The news from Nationwide Building Society that annual property price growth in London slowed from 25.8% in Q2 2014 to 21% in Q3 2014, with the average price of a home in the capital hitting £401,072, was released at the same time the mortgage lender revealed the average price of a UK residential property fell by 0.2% in September.
This small adjustment in property values in London and beyond could be good news, according to West Hampstead estate agent Paramount Properties, because it could help alleviate fears that the property market is in bubble territory.
As Nationwide Chief Economist Robert Gardner says: “Price growth may soften further in the final quarter of the year, given the high base for comparison from Q4 2013. However, the outlook remains uncertain. There have been tentative signs from surveyors and estate agents that buyer demand may be starting to moderate, but the low level of interest rates and strong labour market suggest that underlying demand is likely to remain robust.”
The surveyors Robert Gardner refers to is the Royal Institution of Chartered Surveyors housing market survey, which reports a majority of areas in the capital are seeing property price falls for the first time in nearly four years following a dramatic slide in the number of new house hunters.
A net balance of 8% of London surveyors reported values falling rather than rising in September. This is the first time the balance has been negative in London since the start of 2011, according to the RICS, which added that this spells the end of the longest sustained period of price growth in the capital ever recorded by the institution’s housing market survey.
If further evidence that we are not in a house price bubble is needed, take a look at a report from the Centre for Economics and Business Research, which predicts house prices will dip by 0.8% next year and 2015 will be a turning point for runaway property prices.
And the latest Hometrack National Housing Survey also indicates that the UK house market is slowing.

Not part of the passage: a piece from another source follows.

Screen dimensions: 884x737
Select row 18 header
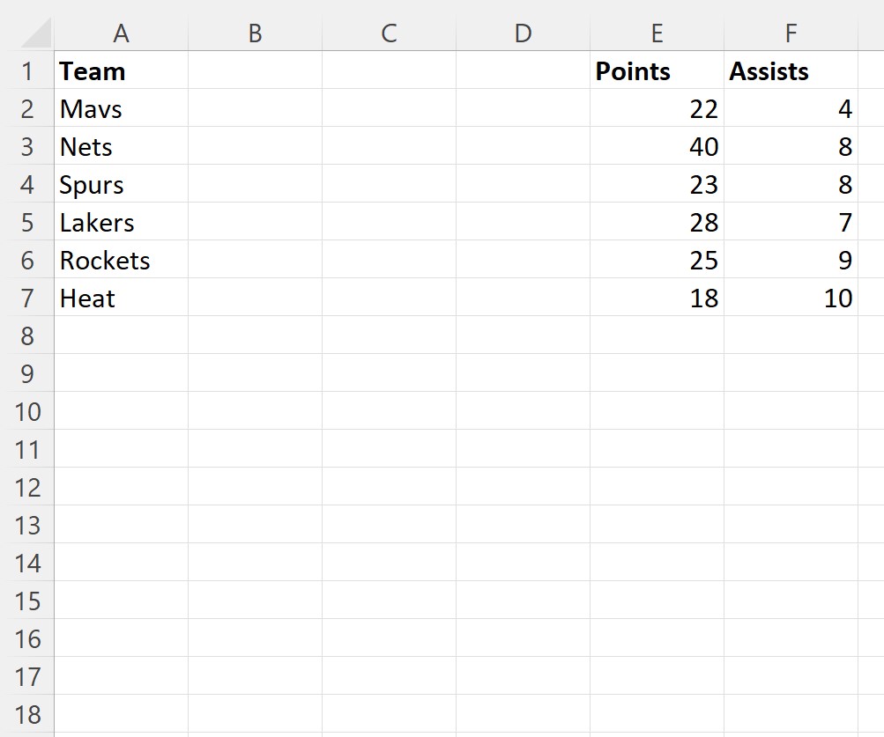[27, 714]
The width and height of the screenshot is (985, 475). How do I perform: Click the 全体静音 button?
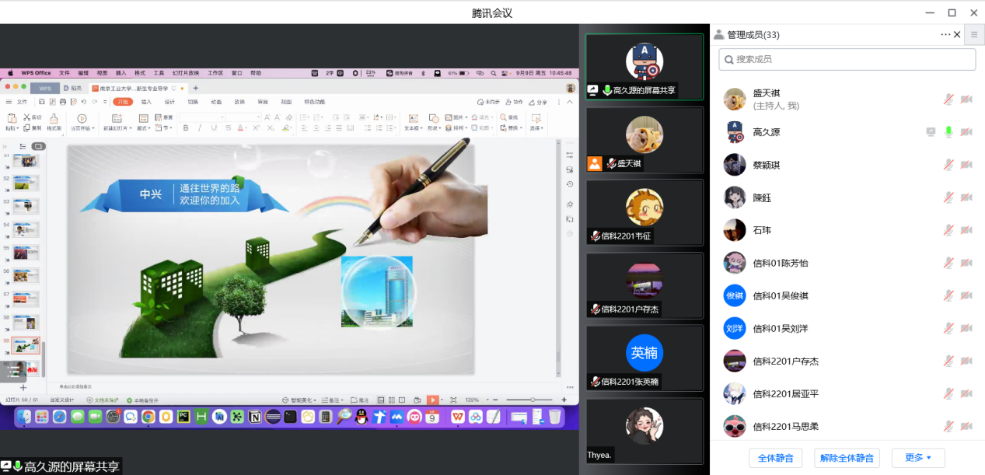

The findings from the Hometrack survey of estate agents revealed that there was no change in the average UK house price in September following 18 months of consecutive increases. However, London was the only area to record a decline in property values in September, with further modest price declines anticipated in the run-up to Christmas.
What does this mean for the London property market over the next 12 months? With the economy in good health and consumer price inflation under control, the omens appear promising.
Quite simply, if you price your house sensibly, you will achieve a sale. The market is stable and although there has been a slight cooling through the summer months, it remains strong.